La chanson avant-dernière de l'album deviendra un autre classique : "Remind Me". Si "Forget Me Nots" possède l'ouverture la plus entraînante de l'album, "Remind Me" en a la plus envoûtante, drapée de coups de piano électrique, d'une ligne de basse lourde, et, surtout, du torrent de notes jouées sur un synthétiseur ARP Odyssey par Rushen. Mims a opiné que "certaines musiques pop peuvent être si frivoles qu'elles me laissent simplement vide" mais avec "Remind Me", il a trouvé que les musiciens "y avaient injecté suffisamment d'intérêt — musicalement, harmoniquement, mélodiquement — pour en faire plus qu'une simple chanson pop légère."
"Remind Me" a également fait appel à la parolière Karen Evans, qui était l'une des amies proches de Rushen depuis le collège. Evans écrirait plus tard des chansons de R&B dans les années 90 pour des artistes comme Diana King et R. Kelly, mais "Remind Me" était son premier crédit officiel. "J'ai rencontré beaucoup de gens talentueux dans ma vie qui avaient tous ces merveilleux dons," a déclaré Rushen.
À sa sortie en avril 82, Straight From the Heart a fait sensation immédiatement, atteignant finalement le n°4 et n°20 sur les charts R&B et Pop respectivement. L'album a également apporté à Rushen ses deux premières nominations aux Grammy Awards, avec "Forget Me Nots" obtenu une nomination pour la meilleure performance vocale féminine R&B, tandis que "Number One" a été nominé pour la meilleure performance instrumentale R&B. Cependant, plus que ces genres de récompenses à l'époque, Straight From the Heart est devenu l'un de ces albums classiques qui déclenchent une nostalgie instantanée, un marqueur pour un moment, un lieu et un style de musique et de culture qui continue de résonner avec les auditeurs près de 40 ans plus tard. Rushen nous a demandé de ne pas l'oublier mais elle n'avait pas à s'inquiéter.

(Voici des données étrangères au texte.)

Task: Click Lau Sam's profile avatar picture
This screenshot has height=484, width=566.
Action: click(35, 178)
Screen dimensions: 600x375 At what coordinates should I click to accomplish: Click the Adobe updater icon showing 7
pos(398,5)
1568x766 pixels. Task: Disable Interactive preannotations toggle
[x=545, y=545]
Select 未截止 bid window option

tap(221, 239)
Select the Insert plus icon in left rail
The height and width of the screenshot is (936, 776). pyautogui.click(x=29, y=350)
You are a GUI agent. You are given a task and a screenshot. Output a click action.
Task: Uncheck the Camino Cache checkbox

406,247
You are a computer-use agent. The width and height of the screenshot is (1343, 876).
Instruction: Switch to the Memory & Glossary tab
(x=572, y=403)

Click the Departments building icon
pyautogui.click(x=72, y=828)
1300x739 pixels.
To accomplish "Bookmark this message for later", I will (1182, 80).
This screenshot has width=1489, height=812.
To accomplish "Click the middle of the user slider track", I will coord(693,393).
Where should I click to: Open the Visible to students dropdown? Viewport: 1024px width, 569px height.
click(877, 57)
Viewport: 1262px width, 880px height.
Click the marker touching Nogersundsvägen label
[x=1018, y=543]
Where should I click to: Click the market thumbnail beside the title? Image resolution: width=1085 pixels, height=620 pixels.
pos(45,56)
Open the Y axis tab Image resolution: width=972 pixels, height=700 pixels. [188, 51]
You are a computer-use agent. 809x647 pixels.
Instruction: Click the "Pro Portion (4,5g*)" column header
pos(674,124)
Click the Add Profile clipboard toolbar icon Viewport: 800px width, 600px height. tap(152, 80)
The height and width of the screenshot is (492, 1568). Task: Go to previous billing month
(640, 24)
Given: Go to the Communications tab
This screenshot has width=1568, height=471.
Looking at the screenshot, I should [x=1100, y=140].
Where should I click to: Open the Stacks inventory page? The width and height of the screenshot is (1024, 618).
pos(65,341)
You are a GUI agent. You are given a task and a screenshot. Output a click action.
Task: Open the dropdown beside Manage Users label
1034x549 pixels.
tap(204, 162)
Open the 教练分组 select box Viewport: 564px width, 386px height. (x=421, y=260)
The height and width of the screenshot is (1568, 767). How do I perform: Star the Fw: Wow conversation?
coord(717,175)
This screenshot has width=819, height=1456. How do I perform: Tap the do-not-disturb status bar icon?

Pour elle et son équipe, le succès de Straight From the Heart était aussi une validation de leur foi dans le potentiel de l'album. "Lorsque vous ressentez vraiment quelque chose, vous devez être prêt à vous battre pour cela," a-t-elle déclaré. "C'est la plus grande leçon que nous avons apprise... cette croyance de tout faire dans votre pouvoir pour donner [votre musique] une chance d'être entendue. C'est tout le but. Juste parce que vous êtes différent, ça ne veut pas dire que vous avez tort."
Oliver Wang est professeur de sociologie à CSU-Long Beach. Il est DJ et écrivain sur la musique et la culture depuis le milieu des années 1990 pour des publications telles que NPR, Vibe, Wax Poetics, Scratch, The Village Voice, SF Bay Guardian et LA Weekly, et il a créé le blog audio Soul Sides. Il co-anime le podcast d’appréciation d’album, Heat Rocks.